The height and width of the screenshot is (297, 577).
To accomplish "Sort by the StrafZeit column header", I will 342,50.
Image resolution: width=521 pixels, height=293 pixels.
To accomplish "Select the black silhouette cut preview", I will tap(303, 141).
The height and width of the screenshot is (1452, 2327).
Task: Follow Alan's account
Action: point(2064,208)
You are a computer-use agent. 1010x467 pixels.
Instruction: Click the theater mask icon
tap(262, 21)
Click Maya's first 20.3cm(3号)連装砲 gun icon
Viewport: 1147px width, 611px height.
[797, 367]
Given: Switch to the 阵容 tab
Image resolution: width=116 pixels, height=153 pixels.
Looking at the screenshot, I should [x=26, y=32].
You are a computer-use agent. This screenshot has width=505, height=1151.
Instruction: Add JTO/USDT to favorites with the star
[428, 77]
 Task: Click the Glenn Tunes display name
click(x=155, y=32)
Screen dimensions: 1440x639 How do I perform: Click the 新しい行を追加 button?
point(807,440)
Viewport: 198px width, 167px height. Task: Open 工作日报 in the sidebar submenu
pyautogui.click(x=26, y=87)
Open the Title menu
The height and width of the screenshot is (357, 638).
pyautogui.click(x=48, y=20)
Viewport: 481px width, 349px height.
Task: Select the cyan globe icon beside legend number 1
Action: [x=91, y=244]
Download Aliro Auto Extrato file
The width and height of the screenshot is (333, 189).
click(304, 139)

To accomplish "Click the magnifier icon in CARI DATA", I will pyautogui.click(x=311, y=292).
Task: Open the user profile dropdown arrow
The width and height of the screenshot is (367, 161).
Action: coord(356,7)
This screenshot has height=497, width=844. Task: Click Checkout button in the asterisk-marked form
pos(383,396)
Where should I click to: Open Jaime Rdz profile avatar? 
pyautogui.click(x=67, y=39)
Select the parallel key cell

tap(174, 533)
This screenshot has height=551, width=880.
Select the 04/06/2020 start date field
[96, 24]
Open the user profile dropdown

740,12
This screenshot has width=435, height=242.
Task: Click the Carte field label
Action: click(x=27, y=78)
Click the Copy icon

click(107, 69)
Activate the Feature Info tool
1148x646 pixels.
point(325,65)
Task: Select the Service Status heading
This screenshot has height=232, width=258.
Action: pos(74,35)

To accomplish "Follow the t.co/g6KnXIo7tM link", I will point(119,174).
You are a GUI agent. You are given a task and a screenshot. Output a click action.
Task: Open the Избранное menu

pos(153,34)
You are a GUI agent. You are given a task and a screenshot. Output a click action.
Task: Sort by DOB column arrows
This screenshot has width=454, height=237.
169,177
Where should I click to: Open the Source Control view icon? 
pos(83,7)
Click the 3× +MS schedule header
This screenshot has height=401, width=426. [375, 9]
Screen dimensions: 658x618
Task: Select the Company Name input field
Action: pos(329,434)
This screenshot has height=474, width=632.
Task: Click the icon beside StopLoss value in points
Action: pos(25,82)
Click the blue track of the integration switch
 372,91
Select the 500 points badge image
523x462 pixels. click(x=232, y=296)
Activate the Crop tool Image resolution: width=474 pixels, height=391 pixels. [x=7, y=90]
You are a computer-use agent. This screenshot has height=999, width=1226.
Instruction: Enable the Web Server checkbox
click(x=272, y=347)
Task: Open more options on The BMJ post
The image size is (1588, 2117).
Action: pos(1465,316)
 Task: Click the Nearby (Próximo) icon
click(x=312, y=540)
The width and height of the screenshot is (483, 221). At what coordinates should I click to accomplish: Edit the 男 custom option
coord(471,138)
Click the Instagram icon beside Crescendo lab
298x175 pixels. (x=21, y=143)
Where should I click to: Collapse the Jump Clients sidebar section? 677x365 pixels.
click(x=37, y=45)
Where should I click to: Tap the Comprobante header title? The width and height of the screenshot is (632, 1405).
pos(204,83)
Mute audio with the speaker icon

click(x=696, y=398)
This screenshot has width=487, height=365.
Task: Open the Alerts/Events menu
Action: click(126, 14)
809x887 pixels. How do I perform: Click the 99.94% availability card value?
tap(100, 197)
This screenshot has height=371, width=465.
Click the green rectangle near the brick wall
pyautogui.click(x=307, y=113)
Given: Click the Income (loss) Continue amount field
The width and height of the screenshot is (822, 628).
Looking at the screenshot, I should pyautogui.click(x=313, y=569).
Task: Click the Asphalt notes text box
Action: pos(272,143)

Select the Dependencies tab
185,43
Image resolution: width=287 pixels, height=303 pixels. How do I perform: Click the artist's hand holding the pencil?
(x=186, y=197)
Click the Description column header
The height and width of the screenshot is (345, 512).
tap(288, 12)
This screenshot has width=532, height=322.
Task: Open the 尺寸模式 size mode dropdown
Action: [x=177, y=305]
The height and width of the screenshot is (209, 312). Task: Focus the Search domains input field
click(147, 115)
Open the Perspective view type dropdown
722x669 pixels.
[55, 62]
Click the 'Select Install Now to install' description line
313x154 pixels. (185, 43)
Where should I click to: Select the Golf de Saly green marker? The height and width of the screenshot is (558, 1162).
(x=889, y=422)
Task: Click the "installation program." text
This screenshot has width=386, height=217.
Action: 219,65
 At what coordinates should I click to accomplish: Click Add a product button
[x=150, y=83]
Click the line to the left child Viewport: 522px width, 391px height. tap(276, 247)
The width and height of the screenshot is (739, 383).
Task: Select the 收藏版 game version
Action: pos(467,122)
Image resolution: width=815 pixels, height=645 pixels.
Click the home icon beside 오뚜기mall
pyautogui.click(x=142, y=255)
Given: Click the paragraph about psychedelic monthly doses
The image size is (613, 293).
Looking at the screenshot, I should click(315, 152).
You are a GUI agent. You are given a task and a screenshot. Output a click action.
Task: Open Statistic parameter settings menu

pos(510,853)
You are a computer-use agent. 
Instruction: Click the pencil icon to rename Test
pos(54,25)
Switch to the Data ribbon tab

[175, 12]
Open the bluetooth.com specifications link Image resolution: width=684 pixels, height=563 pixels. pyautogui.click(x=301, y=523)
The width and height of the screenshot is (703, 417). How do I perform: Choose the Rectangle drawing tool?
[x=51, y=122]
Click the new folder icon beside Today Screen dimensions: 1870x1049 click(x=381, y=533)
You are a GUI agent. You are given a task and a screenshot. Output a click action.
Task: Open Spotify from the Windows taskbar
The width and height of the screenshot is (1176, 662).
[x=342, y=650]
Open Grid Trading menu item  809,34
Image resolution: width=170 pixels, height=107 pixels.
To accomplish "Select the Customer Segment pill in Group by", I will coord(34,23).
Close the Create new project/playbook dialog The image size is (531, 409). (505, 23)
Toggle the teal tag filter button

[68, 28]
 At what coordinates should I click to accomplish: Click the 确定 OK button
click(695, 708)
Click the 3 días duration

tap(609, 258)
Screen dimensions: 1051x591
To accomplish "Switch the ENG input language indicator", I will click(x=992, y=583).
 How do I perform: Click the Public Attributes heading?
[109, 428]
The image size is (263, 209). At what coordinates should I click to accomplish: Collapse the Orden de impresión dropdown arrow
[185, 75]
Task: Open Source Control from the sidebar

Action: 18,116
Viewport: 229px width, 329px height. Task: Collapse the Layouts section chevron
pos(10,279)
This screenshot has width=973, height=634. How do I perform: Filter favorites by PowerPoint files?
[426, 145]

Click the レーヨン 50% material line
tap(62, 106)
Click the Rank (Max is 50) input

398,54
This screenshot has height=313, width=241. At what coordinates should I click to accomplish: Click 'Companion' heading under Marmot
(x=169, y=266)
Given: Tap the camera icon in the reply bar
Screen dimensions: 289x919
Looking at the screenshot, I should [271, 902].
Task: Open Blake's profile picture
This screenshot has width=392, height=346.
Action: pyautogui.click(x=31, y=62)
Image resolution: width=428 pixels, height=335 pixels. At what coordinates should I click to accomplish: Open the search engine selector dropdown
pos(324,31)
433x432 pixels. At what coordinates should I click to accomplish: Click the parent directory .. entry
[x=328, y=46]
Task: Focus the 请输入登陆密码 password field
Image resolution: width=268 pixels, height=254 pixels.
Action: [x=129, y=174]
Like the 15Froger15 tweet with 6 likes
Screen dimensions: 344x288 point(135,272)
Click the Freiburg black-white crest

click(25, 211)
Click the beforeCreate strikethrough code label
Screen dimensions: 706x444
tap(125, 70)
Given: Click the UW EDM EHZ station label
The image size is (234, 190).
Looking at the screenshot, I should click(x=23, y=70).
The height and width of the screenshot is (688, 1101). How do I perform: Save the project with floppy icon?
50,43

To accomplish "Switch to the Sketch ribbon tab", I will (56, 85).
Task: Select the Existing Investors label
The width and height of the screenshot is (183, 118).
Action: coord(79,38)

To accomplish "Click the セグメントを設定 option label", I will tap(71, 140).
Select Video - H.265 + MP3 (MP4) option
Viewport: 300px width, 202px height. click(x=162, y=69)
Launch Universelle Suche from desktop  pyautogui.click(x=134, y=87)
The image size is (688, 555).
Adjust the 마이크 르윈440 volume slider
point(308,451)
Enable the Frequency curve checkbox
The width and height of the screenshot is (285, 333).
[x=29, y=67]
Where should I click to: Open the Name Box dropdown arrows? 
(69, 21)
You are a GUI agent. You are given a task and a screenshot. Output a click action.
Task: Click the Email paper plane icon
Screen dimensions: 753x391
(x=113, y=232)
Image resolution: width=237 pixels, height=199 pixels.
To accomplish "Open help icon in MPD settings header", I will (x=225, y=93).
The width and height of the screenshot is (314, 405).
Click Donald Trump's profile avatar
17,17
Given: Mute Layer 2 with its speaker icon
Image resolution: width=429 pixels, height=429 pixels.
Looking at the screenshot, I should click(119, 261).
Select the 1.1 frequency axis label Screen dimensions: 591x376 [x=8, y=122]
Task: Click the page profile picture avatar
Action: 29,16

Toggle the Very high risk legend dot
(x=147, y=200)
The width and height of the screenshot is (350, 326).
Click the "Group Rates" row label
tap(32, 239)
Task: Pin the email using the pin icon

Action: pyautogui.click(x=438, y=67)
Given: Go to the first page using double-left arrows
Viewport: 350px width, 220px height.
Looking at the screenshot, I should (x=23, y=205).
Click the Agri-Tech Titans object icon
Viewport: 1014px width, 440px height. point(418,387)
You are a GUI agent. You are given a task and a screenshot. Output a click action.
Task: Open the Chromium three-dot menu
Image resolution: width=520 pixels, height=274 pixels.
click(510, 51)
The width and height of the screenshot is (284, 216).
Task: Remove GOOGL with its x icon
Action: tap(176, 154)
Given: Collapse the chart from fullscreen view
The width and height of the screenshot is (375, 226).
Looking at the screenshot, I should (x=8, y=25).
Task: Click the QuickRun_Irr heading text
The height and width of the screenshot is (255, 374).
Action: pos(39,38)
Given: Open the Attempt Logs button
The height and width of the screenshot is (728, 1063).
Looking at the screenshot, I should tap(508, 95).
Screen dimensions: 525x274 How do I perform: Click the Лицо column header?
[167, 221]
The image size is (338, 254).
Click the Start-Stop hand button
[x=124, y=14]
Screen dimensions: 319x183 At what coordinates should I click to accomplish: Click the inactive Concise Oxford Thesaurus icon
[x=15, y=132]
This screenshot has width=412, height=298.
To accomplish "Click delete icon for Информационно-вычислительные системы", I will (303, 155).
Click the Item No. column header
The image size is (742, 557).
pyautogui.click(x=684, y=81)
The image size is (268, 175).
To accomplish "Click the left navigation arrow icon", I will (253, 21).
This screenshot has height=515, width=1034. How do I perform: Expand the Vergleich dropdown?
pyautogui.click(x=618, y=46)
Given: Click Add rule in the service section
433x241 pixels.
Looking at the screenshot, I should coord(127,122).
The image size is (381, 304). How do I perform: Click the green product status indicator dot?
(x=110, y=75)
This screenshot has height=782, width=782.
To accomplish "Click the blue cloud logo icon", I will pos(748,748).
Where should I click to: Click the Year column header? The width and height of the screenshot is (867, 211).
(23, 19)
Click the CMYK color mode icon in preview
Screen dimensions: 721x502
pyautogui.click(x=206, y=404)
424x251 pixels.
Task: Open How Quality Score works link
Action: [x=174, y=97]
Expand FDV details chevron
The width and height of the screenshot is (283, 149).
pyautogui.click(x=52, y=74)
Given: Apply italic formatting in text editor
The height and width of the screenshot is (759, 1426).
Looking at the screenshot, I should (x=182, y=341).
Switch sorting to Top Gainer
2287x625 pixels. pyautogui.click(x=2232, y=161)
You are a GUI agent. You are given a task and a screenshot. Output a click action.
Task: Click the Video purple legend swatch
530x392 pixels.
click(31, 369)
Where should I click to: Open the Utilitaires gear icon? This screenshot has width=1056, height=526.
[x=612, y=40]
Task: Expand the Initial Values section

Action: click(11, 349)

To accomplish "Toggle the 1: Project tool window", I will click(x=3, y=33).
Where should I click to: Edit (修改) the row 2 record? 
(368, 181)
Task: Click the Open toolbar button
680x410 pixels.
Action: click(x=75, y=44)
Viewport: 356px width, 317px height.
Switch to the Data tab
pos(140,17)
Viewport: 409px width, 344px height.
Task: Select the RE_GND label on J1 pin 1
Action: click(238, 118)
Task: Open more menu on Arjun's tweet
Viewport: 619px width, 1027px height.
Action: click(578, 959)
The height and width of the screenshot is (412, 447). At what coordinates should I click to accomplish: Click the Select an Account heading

____________

Task goal – Using the material above, return each line in which the word "computer" occurs.

Reply –
You are a computer-use agent. 1010x467 pixels.
You are a computer-use agent. This screenshot has width=505, height=1151.
You are a computer-use agent. This screenshot has height=999, width=1226.
You are a computer-use agent. 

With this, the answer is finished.